We Are All Connected: My DNA Journey

UPDATE 5/11/2014
Saw this article today and did some investigation.
A variant of the gene KLOTHO (KL) is known for its anti-aging effects in people fortunate enough to carry one copy. Now researchers find that it also has benefits when it comes to brain function. The variant appears to lend beneficial cognitive effects by increasing overall levels of klotho in the bloodstream and brain.” Also, Klotho (KL) is generally considered to be a tumor suppressor gene in breast and pancreatic cancers.

Turns out I have the variant. I would never had known that had I not been able to login to 23andMe and discover that I had it. Cool, heh?

Three years or so ago National Geographic produced a fascinating show called The Human Family Tree as part of its Genographic Project. If you haven’t seen it I don’t want to introduce any spoilers, but it was the first show like this I’d watched that told real stories about the amazing connectedness of humans. It also had surprises in it that obviously changed the worldview of some of its partcipants!

That show was a big deal to me since it was the first spark of my internal fire to learn more about DNA and my own family tree.

23andme-kitAfter this show I became very intrigued by the work going on at 23andMe. At the time, the ‘swab’ kit (for sending in your DNA) cost $499 so I decided against it at the moment. In the fall of 2011 they dropped the price to $99 so I signed up.

It was fun to see the results but the key with 23andMe is that the participants have to answer survey questions…over-and-over-and-over again. I’m willing to do it since I benefit from other people doing the same, but it did become a daunting task after awhile.

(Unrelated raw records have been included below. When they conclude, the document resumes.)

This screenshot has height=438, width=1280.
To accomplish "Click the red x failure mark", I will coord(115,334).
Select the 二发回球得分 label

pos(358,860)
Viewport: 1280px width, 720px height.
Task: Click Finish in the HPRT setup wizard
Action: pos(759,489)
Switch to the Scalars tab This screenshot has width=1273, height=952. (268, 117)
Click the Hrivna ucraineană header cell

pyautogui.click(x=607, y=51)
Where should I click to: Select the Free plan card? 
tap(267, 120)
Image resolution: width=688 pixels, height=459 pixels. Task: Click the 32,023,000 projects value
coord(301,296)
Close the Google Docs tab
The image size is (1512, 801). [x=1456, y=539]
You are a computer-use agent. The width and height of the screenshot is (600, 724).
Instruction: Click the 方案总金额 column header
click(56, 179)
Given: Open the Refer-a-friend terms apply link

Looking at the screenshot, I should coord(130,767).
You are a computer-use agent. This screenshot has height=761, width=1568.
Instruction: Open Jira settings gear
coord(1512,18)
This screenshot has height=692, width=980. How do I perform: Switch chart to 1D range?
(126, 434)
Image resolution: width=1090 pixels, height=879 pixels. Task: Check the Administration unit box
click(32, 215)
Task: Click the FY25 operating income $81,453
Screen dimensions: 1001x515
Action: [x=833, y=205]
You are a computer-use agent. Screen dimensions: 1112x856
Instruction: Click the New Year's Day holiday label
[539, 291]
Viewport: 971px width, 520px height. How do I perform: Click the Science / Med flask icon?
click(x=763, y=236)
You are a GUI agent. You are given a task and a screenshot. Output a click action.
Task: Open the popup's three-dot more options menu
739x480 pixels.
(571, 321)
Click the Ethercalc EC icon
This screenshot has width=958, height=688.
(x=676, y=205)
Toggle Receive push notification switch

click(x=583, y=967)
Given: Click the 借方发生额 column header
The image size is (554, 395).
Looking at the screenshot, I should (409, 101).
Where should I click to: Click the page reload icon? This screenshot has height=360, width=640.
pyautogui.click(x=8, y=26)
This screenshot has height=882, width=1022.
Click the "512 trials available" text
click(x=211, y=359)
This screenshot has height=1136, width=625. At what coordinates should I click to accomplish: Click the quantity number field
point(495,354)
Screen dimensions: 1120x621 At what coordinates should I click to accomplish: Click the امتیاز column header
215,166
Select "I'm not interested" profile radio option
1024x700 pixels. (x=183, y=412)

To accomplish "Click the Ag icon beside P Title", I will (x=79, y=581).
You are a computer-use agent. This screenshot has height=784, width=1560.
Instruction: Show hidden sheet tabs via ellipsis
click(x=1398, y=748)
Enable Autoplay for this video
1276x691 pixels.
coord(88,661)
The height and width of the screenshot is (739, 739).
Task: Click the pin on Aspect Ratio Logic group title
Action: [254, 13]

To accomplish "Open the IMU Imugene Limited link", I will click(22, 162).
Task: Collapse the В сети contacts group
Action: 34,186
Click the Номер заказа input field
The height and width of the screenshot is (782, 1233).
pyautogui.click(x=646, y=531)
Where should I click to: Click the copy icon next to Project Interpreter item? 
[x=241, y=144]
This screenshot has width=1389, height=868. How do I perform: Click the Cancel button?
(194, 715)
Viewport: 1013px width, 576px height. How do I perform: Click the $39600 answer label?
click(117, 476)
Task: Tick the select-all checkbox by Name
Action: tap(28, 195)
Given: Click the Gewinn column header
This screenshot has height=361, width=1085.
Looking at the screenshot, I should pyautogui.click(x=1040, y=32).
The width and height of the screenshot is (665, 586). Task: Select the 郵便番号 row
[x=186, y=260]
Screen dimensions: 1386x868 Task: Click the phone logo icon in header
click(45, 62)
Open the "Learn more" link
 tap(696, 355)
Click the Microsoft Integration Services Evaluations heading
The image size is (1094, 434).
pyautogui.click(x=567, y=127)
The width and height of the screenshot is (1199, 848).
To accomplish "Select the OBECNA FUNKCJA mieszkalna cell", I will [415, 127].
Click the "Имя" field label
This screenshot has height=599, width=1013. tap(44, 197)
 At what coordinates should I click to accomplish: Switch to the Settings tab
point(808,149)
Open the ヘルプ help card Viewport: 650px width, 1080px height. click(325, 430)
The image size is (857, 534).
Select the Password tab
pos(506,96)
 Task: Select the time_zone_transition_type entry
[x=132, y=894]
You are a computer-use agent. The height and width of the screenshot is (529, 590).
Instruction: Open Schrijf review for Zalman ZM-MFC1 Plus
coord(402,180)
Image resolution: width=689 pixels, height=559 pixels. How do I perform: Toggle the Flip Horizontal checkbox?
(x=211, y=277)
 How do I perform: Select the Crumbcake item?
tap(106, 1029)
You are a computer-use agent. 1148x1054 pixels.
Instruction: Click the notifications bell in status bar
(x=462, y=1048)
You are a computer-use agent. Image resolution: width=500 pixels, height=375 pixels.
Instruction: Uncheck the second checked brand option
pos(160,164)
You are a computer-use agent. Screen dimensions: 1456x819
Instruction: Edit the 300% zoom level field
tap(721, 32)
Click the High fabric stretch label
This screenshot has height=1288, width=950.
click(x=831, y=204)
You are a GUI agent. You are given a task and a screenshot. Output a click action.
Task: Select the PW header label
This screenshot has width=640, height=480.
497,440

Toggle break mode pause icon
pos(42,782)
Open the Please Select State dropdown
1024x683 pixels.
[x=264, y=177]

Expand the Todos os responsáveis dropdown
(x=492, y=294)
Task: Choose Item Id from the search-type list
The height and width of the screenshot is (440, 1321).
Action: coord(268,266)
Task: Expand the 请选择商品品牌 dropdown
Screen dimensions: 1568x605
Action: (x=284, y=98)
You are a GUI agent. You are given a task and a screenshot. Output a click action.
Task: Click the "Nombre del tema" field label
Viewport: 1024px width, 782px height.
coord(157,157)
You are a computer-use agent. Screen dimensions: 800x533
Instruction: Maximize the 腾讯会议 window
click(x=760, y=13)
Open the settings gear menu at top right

Still, I was able to see what others in my maternal/paternal haplogroups suffered from so I have at least an idea of what sorts of illnesses I’m prone to having.

I’ve also connected with 3rd, 4th, and 5th cousins. One woman who is a 3rd cousin, for example, connected with me and she lives in California. I looked at her profile and, in a long list of surnames she was connected to, was the surname of my maternal grandmother’s parents! So my great grandfather’s family in Norway had a male who, um, ‘connected’ with a woman in her lineage and passed on that familial DNA. Cool. 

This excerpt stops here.